[Click-target data]

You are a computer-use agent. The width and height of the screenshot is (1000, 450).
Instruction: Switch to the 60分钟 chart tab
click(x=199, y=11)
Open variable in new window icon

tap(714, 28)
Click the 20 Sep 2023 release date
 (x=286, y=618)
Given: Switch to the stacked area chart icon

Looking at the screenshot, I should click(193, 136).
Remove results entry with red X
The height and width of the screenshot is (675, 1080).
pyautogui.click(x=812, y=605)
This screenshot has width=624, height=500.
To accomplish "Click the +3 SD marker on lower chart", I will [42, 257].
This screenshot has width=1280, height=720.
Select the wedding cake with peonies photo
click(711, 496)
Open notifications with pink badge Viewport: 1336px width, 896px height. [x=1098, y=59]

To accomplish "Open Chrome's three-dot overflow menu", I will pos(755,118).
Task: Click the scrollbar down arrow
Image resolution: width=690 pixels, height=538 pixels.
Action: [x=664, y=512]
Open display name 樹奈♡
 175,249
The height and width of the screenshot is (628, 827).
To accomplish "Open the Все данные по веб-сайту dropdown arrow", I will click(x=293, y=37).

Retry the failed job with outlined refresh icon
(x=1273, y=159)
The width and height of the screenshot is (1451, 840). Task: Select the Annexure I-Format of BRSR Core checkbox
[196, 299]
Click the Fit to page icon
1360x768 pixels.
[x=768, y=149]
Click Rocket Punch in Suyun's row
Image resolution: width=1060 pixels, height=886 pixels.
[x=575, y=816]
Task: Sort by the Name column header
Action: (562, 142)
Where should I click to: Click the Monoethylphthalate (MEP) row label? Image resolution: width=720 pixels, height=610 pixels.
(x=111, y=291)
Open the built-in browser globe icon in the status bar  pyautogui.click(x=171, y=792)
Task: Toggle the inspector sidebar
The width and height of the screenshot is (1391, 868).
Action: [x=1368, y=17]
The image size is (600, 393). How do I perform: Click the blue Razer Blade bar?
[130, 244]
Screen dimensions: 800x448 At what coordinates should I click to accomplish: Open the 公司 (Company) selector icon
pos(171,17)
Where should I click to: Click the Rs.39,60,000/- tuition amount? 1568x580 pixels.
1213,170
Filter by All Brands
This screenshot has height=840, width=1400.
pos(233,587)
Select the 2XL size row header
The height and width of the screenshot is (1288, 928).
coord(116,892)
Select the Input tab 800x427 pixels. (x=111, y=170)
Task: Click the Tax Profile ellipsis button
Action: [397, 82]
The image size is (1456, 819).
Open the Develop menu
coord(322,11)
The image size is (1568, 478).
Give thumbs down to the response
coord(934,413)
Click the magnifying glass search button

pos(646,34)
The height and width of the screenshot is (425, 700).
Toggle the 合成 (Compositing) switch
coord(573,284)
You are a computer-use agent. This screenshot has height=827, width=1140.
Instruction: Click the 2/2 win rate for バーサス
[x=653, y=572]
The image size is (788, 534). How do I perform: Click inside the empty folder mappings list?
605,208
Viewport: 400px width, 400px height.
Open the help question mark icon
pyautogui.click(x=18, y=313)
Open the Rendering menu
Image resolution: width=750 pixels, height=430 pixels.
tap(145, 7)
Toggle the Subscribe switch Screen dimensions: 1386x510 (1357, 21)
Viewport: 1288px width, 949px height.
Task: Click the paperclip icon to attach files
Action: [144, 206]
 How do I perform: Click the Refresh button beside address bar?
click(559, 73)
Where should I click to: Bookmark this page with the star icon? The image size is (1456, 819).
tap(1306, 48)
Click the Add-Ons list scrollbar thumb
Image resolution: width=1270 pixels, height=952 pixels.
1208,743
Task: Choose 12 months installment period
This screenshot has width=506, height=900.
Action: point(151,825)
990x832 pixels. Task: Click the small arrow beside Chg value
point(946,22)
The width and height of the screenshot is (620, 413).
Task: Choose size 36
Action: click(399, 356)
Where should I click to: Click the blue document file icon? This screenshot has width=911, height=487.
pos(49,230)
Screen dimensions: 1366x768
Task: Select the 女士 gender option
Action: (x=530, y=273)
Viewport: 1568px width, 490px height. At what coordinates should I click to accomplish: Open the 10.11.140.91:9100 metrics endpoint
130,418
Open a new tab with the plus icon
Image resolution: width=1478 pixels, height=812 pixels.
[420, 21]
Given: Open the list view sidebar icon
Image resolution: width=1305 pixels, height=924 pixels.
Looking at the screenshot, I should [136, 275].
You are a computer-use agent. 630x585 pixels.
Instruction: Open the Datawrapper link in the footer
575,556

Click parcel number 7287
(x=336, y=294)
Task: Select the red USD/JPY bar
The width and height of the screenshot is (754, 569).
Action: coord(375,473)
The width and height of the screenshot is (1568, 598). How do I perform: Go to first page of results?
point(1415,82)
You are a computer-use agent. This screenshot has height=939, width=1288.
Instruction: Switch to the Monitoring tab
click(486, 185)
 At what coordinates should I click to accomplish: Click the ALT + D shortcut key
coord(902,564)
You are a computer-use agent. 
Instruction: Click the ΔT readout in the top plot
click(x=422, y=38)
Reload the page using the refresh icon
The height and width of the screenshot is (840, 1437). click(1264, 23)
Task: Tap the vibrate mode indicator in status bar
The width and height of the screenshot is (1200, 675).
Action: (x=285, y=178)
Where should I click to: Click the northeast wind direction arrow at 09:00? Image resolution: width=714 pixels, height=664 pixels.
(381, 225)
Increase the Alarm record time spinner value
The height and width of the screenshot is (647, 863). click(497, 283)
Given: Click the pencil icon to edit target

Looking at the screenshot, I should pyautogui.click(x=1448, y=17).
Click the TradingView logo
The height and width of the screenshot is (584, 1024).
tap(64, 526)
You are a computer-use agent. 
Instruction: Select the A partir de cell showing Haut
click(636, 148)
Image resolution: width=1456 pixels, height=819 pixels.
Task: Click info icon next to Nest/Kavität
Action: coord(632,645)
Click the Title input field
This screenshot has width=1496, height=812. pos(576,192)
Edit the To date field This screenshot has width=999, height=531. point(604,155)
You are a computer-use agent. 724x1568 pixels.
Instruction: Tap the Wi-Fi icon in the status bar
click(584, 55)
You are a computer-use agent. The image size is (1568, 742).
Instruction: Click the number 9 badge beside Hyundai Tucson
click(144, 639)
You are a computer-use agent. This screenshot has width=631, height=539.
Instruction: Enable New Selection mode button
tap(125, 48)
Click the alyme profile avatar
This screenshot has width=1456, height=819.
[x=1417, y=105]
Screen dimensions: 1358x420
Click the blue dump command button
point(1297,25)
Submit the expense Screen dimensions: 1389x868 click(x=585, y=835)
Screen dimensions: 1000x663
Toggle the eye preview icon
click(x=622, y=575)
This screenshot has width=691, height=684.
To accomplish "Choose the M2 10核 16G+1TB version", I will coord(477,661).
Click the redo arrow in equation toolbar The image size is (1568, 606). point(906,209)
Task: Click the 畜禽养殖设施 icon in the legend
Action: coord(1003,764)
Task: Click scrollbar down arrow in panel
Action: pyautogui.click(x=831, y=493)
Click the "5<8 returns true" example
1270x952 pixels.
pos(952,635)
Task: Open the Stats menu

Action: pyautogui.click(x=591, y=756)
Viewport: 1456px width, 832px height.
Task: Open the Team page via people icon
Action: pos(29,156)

• **EXERCISE DETAILS**
Reproduce the lines above, swapping "wedding cake" for "birthday cake" wherever it occurs and leaving everything else unchanged.

• **FINISHED ANSWER**
You are a computer-use agent. The width and height of the screenshot is (1000, 450).
Instruction: Switch to the 60分钟 chart tab
click(x=199, y=11)
Open variable in new window icon

tap(714, 28)
Click the 20 Sep 2023 release date
 (x=286, y=618)
Given: Switch to the stacked area chart icon

Looking at the screenshot, I should click(193, 136).
Remove results entry with red X
The height and width of the screenshot is (675, 1080).
pyautogui.click(x=812, y=605)
This screenshot has width=624, height=500.
To accomplish "Click the +3 SD marker on lower chart", I will [42, 257].
This screenshot has width=1280, height=720.
Select the birthday cake with peonies photo
click(711, 496)
Open notifications with pink badge Viewport: 1336px width, 896px height. [x=1098, y=59]

To accomplish "Open Chrome's three-dot overflow menu", I will pos(755,118).
Task: Click the scrollbar down arrow
Image resolution: width=690 pixels, height=538 pixels.
Action: [x=664, y=512]
Open display name 樹奈♡
 175,249
The height and width of the screenshot is (628, 827).
To accomplish "Open the Все данные по веб-сайту dropdown arrow", I will click(x=293, y=37).

Retry the failed job with outlined refresh icon
(x=1273, y=159)
The width and height of the screenshot is (1451, 840). Task: Select the Annexure I-Format of BRSR Core checkbox
[196, 299]
Click the Fit to page icon
1360x768 pixels.
[x=768, y=149]
Click Rocket Punch in Suyun's row
Image resolution: width=1060 pixels, height=886 pixels.
[x=575, y=816]
Task: Sort by the Name column header
Action: (562, 142)
Where should I click to: Click the Monoethylphthalate (MEP) row label? Image resolution: width=720 pixels, height=610 pixels.
(x=111, y=291)
Open the built-in browser globe icon in the status bar  pyautogui.click(x=171, y=792)
Task: Toggle the inspector sidebar
The width and height of the screenshot is (1391, 868).
Action: [x=1368, y=17]
The image size is (600, 393). How do I perform: Click the blue Razer Blade bar?
[130, 244]
Screen dimensions: 800x448 At what coordinates should I click to accomplish: Open the 公司 (Company) selector icon
pos(171,17)
Where should I click to: Click the Rs.39,60,000/- tuition amount? 1568x580 pixels.
1213,170
Filter by All Brands
This screenshot has height=840, width=1400.
pos(233,587)
Select the 2XL size row header
The height and width of the screenshot is (1288, 928).
coord(116,892)
Select the Input tab 800x427 pixels. (x=111, y=170)
Task: Click the Tax Profile ellipsis button
Action: [397, 82]
The image size is (1456, 819).
Open the Develop menu
coord(322,11)
The image size is (1568, 478).
Give thumbs down to the response
coord(934,413)
Click the magnifying glass search button

pos(646,34)
The height and width of the screenshot is (425, 700).
Toggle the 合成 (Compositing) switch
coord(573,284)
You are a computer-use agent. This screenshot has height=827, width=1140.
Instruction: Click the 2/2 win rate for バーサス
[x=653, y=572]
The image size is (788, 534). How do I perform: Click inside the empty folder mappings list?
605,208
Viewport: 400px width, 400px height.
Open the help question mark icon
pyautogui.click(x=18, y=313)
Open the Rendering menu
Image resolution: width=750 pixels, height=430 pixels.
tap(145, 7)
Toggle the Subscribe switch Screen dimensions: 1386x510 (1357, 21)
Viewport: 1288px width, 949px height.
Task: Click the paperclip icon to attach files
Action: [144, 206]
 How do I perform: Click the Refresh button beside address bar?
click(559, 73)
Where should I click to: Bookmark this page with the star icon? The image size is (1456, 819).
tap(1306, 48)
Click the Add-Ons list scrollbar thumb
Image resolution: width=1270 pixels, height=952 pixels.
1208,743
Task: Choose 12 months installment period
This screenshot has width=506, height=900.
Action: point(151,825)
990x832 pixels. Task: Click the small arrow beside Chg value
point(946,22)
The width and height of the screenshot is (620, 413).
Task: Choose size 36
Action: click(399, 356)
Where should I click to: Click the blue document file icon? This screenshot has width=911, height=487.
pos(49,230)
Screen dimensions: 1366x768
Task: Select the 女士 gender option
Action: (x=530, y=273)
Viewport: 1568px width, 490px height. At what coordinates should I click to accomplish: Open the 10.11.140.91:9100 metrics endpoint
130,418
Open a new tab with the plus icon
Image resolution: width=1478 pixels, height=812 pixels.
[420, 21]
Given: Open the list view sidebar icon
Image resolution: width=1305 pixels, height=924 pixels.
Looking at the screenshot, I should [136, 275].
You are a computer-use agent. 630x585 pixels.
Instruction: Open the Datawrapper link in the footer
575,556

Click parcel number 7287
(x=336, y=294)
Task: Select the red USD/JPY bar
The width and height of the screenshot is (754, 569).
Action: coord(375,473)
The width and height of the screenshot is (1568, 598). How do I perform: Go to first page of results?
point(1415,82)
You are a computer-use agent. This screenshot has height=939, width=1288.
Instruction: Switch to the Monitoring tab
click(486, 185)
 At what coordinates should I click to accomplish: Click the ALT + D shortcut key
coord(902,564)
You are a computer-use agent. 
Instruction: Click the ΔT readout in the top plot
click(x=422, y=38)
Reload the page using the refresh icon
The height and width of the screenshot is (840, 1437). click(1264, 23)
Task: Tap the vibrate mode indicator in status bar
The width and height of the screenshot is (1200, 675).
Action: (x=285, y=178)
Where should I click to: Click the northeast wind direction arrow at 09:00? Image resolution: width=714 pixels, height=664 pixels.
(381, 225)
Increase the Alarm record time spinner value
The height and width of the screenshot is (647, 863). click(497, 283)
Given: Click the pencil icon to edit target

Looking at the screenshot, I should pyautogui.click(x=1448, y=17).
Click the TradingView logo
The height and width of the screenshot is (584, 1024).
tap(64, 526)
You are a computer-use agent. 
Instruction: Select the A partir de cell showing Haut
click(636, 148)
Image resolution: width=1456 pixels, height=819 pixels.
Task: Click info icon next to Nest/Kavität
Action: coord(632,645)
Click the Title input field
This screenshot has width=1496, height=812. pos(576,192)
Edit the To date field This screenshot has width=999, height=531. point(604,155)
You are a computer-use agent. 724x1568 pixels.
Instruction: Tap the Wi-Fi icon in the status bar
click(584, 55)
You are a computer-use agent. The image size is (1568, 742).
Instruction: Click the number 9 badge beside Hyundai Tucson
click(144, 639)
You are a computer-use agent. This screenshot has width=631, height=539.
Instruction: Enable New Selection mode button
tap(125, 48)
Click the alyme profile avatar
This screenshot has width=1456, height=819.
[x=1417, y=105]
Screen dimensions: 1358x420
Click the blue dump command button
point(1297,25)
Submit the expense Screen dimensions: 1389x868 click(x=585, y=835)
Screen dimensions: 1000x663
Toggle the eye preview icon
click(x=622, y=575)
This screenshot has width=691, height=684.
To accomplish "Choose the M2 10核 16G+1TB version", I will coord(477,661).
Click the redo arrow in equation toolbar The image size is (1568, 606). point(906,209)
Task: Click the 畜禽养殖设施 icon in the legend
Action: coord(1003,764)
Task: Click scrollbar down arrow in panel
Action: pyautogui.click(x=831, y=493)
Click the "5<8 returns true" example
1270x952 pixels.
pos(952,635)
Task: Open the Stats menu

Action: pyautogui.click(x=591, y=756)
Viewport: 1456px width, 832px height.
Task: Open the Team page via people icon
Action: pos(29,156)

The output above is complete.